Methods: : 8 patients and 5 controls of similar age underwent clinical ophthalmological evaluation to exclude any anterior segment eye disease. Patients affected by glaucoma, dry eye disease, diabetes or under topical eye medication were excluded. An informed consent was obtained. Oxybuprocaine chloridrate 0.4 % was administered prior to examination. Patients were examined with an in vivo laser confocal microscope (Heidelberg Retina Tomograph II with Rostock Cornea Module), and the sub-basal nerve plexum was imaged. At least 3 images of each eye were chosen based upon their clarity. We then used NIH IMAGEJ software to measure total nerve fiber length (NFL), intended as the total length of all nerve fibers and branches per square mm of corneal tissue, and nerve fiber density (NFD), intended as the total number of major nerves per square mm of corneal tissue. Finally, each image was graded for nerve tortuosity as suggested by Oliveira Sotos et al. (Cornea 20:374-384, 2001), with a scale ranging from 0 to 4 with 0 meaning straight nerves and 4 very tortuous nerves.

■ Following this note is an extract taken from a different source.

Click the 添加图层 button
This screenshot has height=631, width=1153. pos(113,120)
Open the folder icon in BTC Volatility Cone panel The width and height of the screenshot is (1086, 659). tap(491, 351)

Results: : Qualitative observation of the corneal sub-basal nerve plexum showed obvious modifications in Charcot patients, with nerve rarefaction and increased tortuosity. Measured NFL was significantly reduced in the Charcot group as compared to normals (average NFL was 5.6±1.4mm/mm² in patients, and 7.7±1.3mm/mm² in controls, p=0.02), while no significant difference was found for NFD. Tortuosity grading was significantly higher in neuropathy patients (average tortuosity was 2.6±0.7 in patients and 1.2±0.4 in controls, p=0.0036).

Conclusions: : In vivo corneal confocal microscopy is a non-invasive exam which allows direct visualization of peripheral nerves in living tissues,NFL has been shown to be a marker of diabetic peripheral neuropathy, while corneal nerve tortuosity has been described in dry eye disease. CMT disease is the most frequent genetic peripheral neuropathy, and its subtype CMT1A is characterized by prominent myelinic fiber damage and secondary axonal disruption of large nerve fibers. We show here preliminary evidence of involvement of small peripheral fibers in the cornea of Charcot peripheral neuropathy subjects in the form of a significant reduction in NFL and increased tortuosity. We suggest that this technique could represent a useful tool to non-invasively obtain information about nerve morphology in peripheral nerve diseases, and possibly an outcome measure in pharmacological trials.